For patients with an infection, bone grafting will increase the possibility of graft absorption. In our study, patients received antibiotic therapy preoperatively and debridement during the operation. Manchio et al[ and Schaller and Baer[ deemed bone grafting not to be necessary. However, if patients have large osseous defects or a pathological fracture, bone grafting is helpful for their early exercises and functional recovery.[ Considering the difficulty of a grafting operation in such a small cavity, we did not choose an autogenous bone graft. Instead, we found that an injectable calcium phosphate cement was an acceptable alternative. For patients that had bilateral cortical bone defects, bone grafting will irritate the soft tissue and cause a postoperative infection. We selected bone grafting only for patients with a controlled infection and unilateral defects (Fig. 4).

Figure 4

These images show a 51-year-old male with an enchondroma in his distal ring finger. (A, B) Preoperative radiography and (C, D) 1-year postoperative radiography after tumor curettage with a calcium phosphate cement graft shows bone union and no tumor recurrence.

There are some limitations to our study. First, we had a relatively small group of patients available to assess due to the disease's rarity. Therefore, a prospective multicenter study is needed.
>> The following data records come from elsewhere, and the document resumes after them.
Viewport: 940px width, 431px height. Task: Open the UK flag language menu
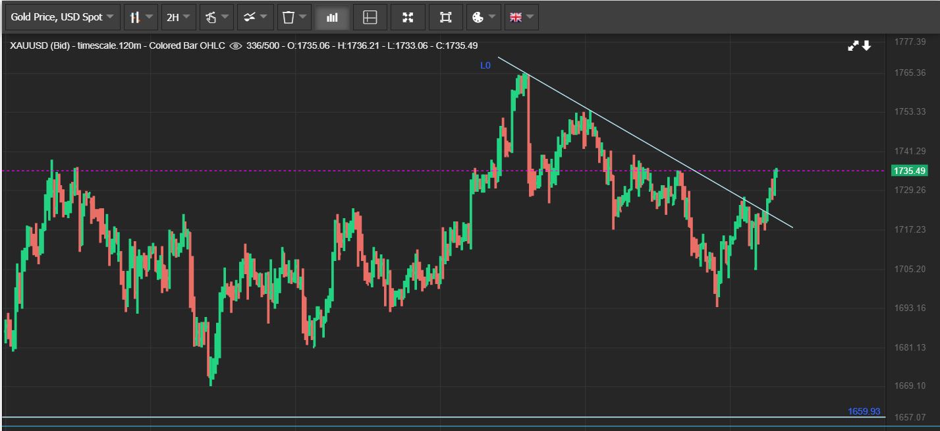(522, 17)
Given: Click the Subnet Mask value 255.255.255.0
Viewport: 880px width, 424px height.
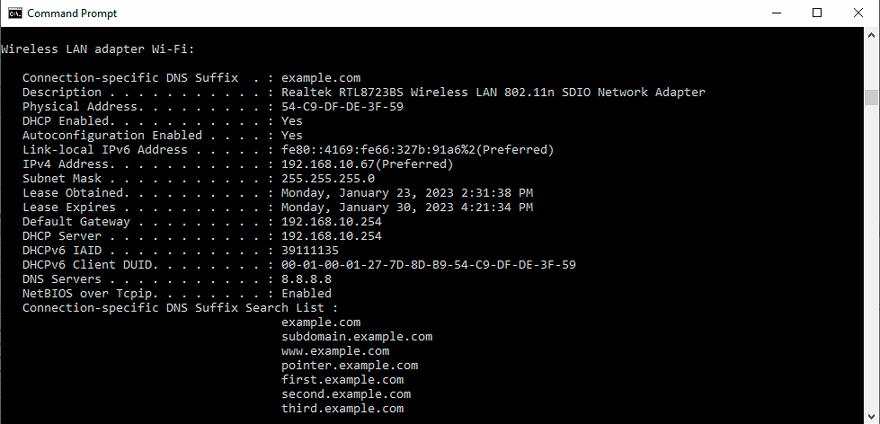Looking at the screenshot, I should click(x=327, y=179).
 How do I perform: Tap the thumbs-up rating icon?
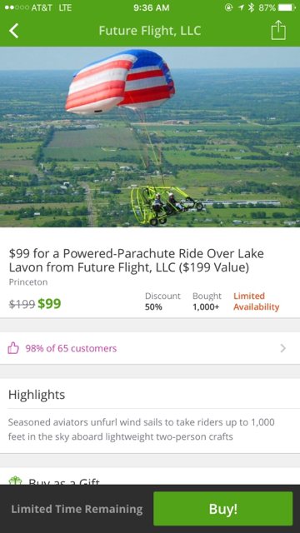click(x=13, y=348)
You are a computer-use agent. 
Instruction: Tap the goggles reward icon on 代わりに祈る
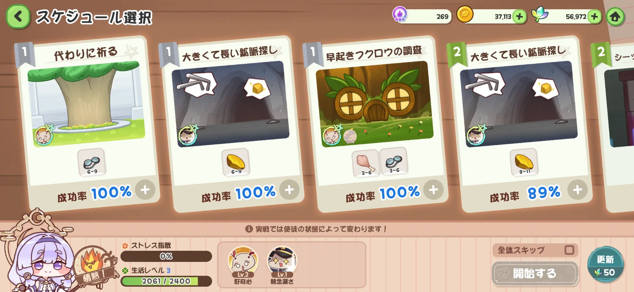point(92,162)
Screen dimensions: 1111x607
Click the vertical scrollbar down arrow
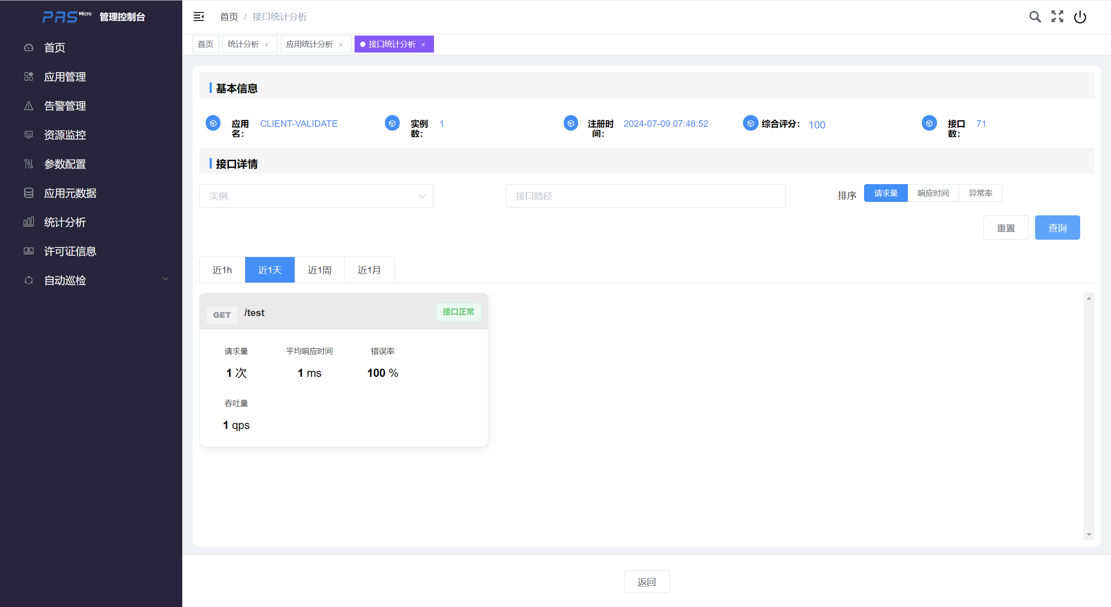pyautogui.click(x=1089, y=534)
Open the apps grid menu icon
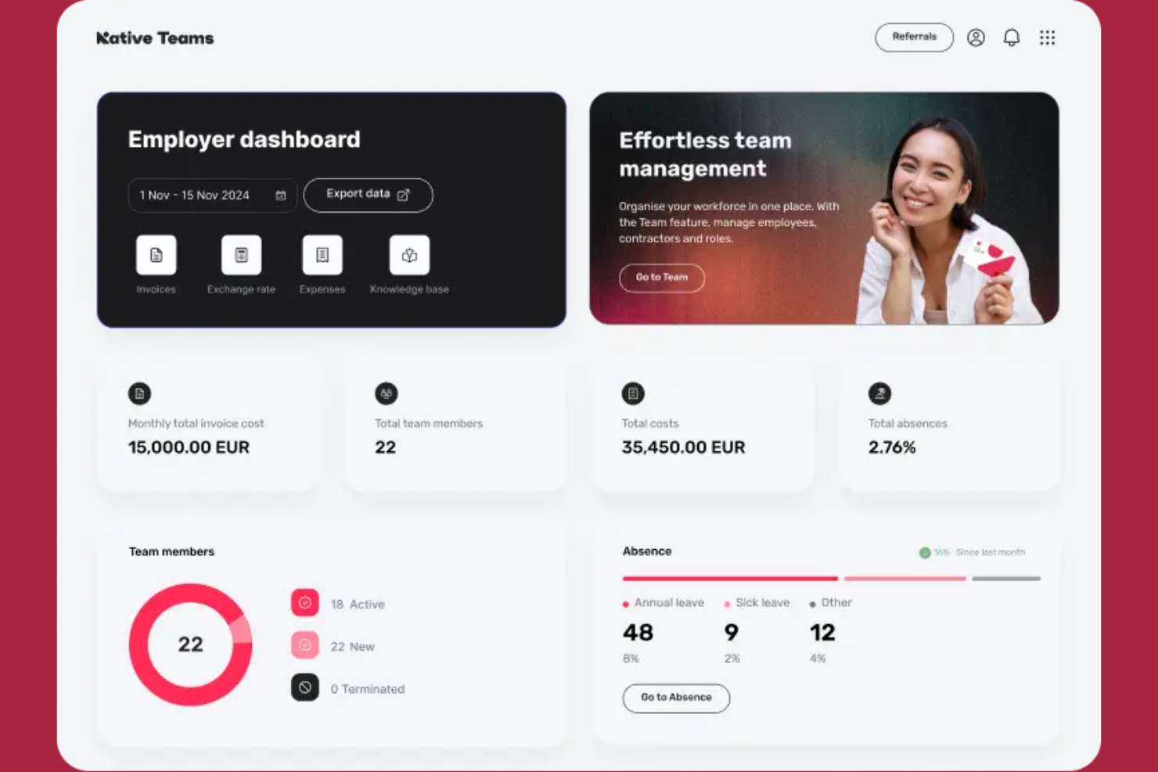Screen dimensions: 1158x772 point(1047,37)
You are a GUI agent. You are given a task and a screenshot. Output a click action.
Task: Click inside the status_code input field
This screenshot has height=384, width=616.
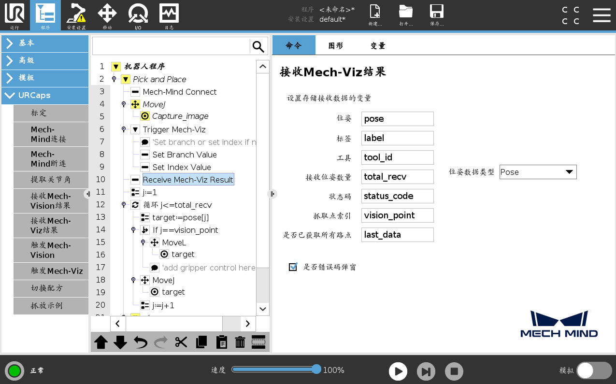[397, 196]
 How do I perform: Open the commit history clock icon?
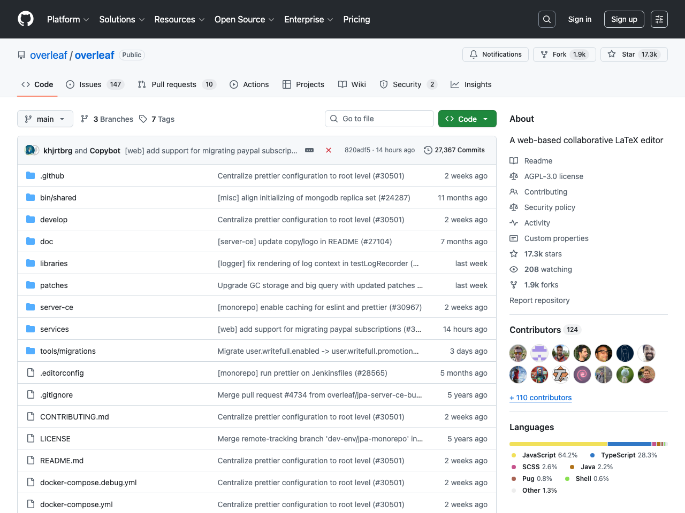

Second, making a definitive diagnosis for the patients who present with pain or infection takes time, so those patients typically have more complications and a higher recurrence rate.

In conclusion, enchondroma in the distal phalanx of the finger has different clinical symptoms and features. Delayed treatment will result in serious consequences to patients, like amputations. Individualized surgery contributes to a good postoperative result. If patients have large osseous defects and a controlled infection, we recommend a bone graft. An injectable calcium phosphate cement is adequate for this purpose. Based on the results of CT 3-dimensional reconstruction, we prefer a surgical approach involving the side with the defective bone cortex. If patients have an infection or bilateral bone cortex defects, bone grafting is challenging.